Michel Onfray étudie ensuite la théorie des Passions de Fourier. Chose curieuse et qui ne semble pas avoir été relevée, le personnage littéraire qui illustre le mieux l’engorgement des passions est Claude Frollo de Notre-Dame de Paris, un contemporain de Fourier, donc, bourreau d’Esmeralda qu’il persécute comme la comtesse Bathory faute d’avoir pu assouvir ses passions avec elle. Si, depuis l’époque de Fourier, l’homosexualité par exemple a perdu sa réputation de passion mauvaise (diversement il est vrai selon les lieux et les époques), quelle différence y a-t-il entre être gay ou lesbienne et être gaucher ? Il n’en est pas de même pour toutes et il semble que l’on soit beaucoup plus sévère pour la sexualité enfantine qui autrefois attirait peu l’attention. Michel Onfray s’attarde à disséquer les deux grandes distractions des Harmoniens : la gastrosophie et l’opéra.

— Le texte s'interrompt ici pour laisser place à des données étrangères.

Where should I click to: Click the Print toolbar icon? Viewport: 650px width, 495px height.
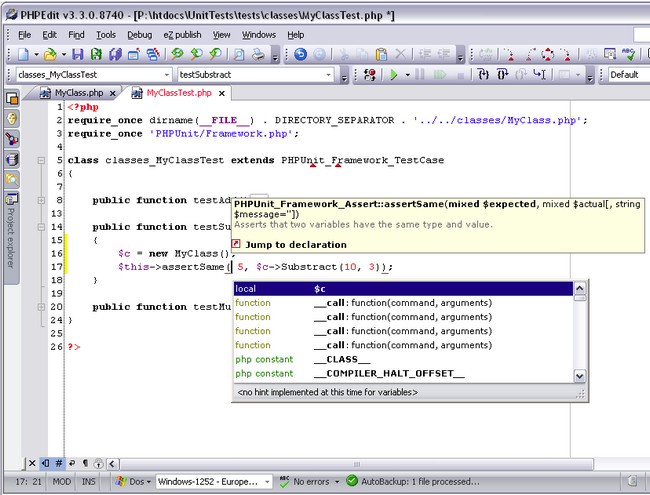[x=258, y=54]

Disons qu’il est vrai que la gastronomie fait de réels progrès, dans le sens de la découverte de cuisines régionales et exotiques, mais ce ne semble pas être le but qu’il cherchait, c’est toujours un passe-temps de happy few. Pour ce qui est de la musique, les techniques modernes ont multiplié les moyens d’exécution et de diffusion et il est probable que nous disposerions de la logistique qui permettrait de réaliser un opéra selon Fourier, ce qui devrait tenter un metteur en scène. Pourquoi pas un « anti-opéra » ? Et pourquoi à la place du prosaïque TGV n’aurions nous pas de poétiques anti-lions ? Il y a toujours à prendre chez Fourier. Michel Onfray termine son tour du fouriérisme par un chapitre intitulé « Du sexe en Harmonie ». Il y cite une vingtaine de « vices » en civilisation qui deviennent vertus en Harmonie, ce qui peut être un lexique utile si l’on veut être « chébran ». Fourier est le seul Français qui figure dans L’Eudémonisme social, aux côtés de Bakounine et de quatre Anglo-saxons : Godwin, Bentham, Stuart Mill et Robert Owen (et le bonheur progressiste). Owen a visiblement conquis Onfray parce que chez lui le penseur se doublait de l’homme d’action [2].